Mars today (despite the presence of a small amount of a liquid water) is a dry, frozen place. But this was not always the case. Ancient Mars was likely warm and wet, much like Earth. So what happened to change it? Thanks to brand new results from NASA’s MAVEN mission, announced today, we may finally know.
The Solar Winds
“When we look at ancient Mars we see a different kind of surface, an environment that was able to support water on the surface” said MAVEN principle investigator Bruce Jakovsky today. “So what happened to the carbon dioxide in that atmosphere, what happened to the water on early Mars?”

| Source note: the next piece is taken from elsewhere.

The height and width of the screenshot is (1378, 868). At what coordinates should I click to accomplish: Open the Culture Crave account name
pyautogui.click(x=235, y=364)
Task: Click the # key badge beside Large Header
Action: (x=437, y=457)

Over the last year, MAVEN has been studying Mars’ atmosphere carefully. Using that data, researchers revealed (along with the simultaneous publication of the results in Science and Geophysical Research Letters) that, under bombardment from solar winds, Mars’ atmospheric gases were being striped away.
While the solar winds don’t directly strike the planet’s surface, the solar winds have been stripping atmospheric gas around the planet steadily, coming off in bursts as Jasper Halekas, MAVEN’s lead instrument investigator explained “like the shock wave around a jet plane.”
As the solar winds carried off more and more of Mars’ atmospheric gas, like you see above, the planet was left less and less able to sustain the watery surface it once had. “The analogy I use,” Jakovsky explained, “is when I step out of the shower into the breeze, the water in my hair is just whisked away by the wind.”
Today, that loss of atmospheric gas is continuing at the rate of about 1/4 pound of gas per second. But, researchers believe that in Mars’ earlier days, as it first began to lose atmospheric gas, that rate was much higher. And even today, that rate can easily jump 10-20 times during a solar storm, like you see in this comparison between the average rates and the solar storm rates:
Is Mars Earth’s Future?
So, if Mars was a once a wet planet that lost its water along with its atmosphere, what about Earth? Should we worry that our own home might one day look like the red planet’s dry, dusty surface? Fortunately, there’s something significant standing in the way: Earth’s magnetic field.
Like Mars, Earth is also subject to powerful solar winds—and like Mars, it also loses some of its atmospheric gases. But the geomagnetic field repels it enough that it does not run up as directly against the atmospheric gases:
Of course, as researchers noted during their announcement of the results today, 3.7 billion years ago, early Mars also once had a geomagnetic field protecting it, a fact that allowed its ancient waters to flow. It was losing this that set off the chain reaction that eventually turned Mars into the dusty, red, frozen surface that we know. “The turn-off of the magnetic field is what allowed the turn-on of the stripping by the solar wind,” noted Jakovsky.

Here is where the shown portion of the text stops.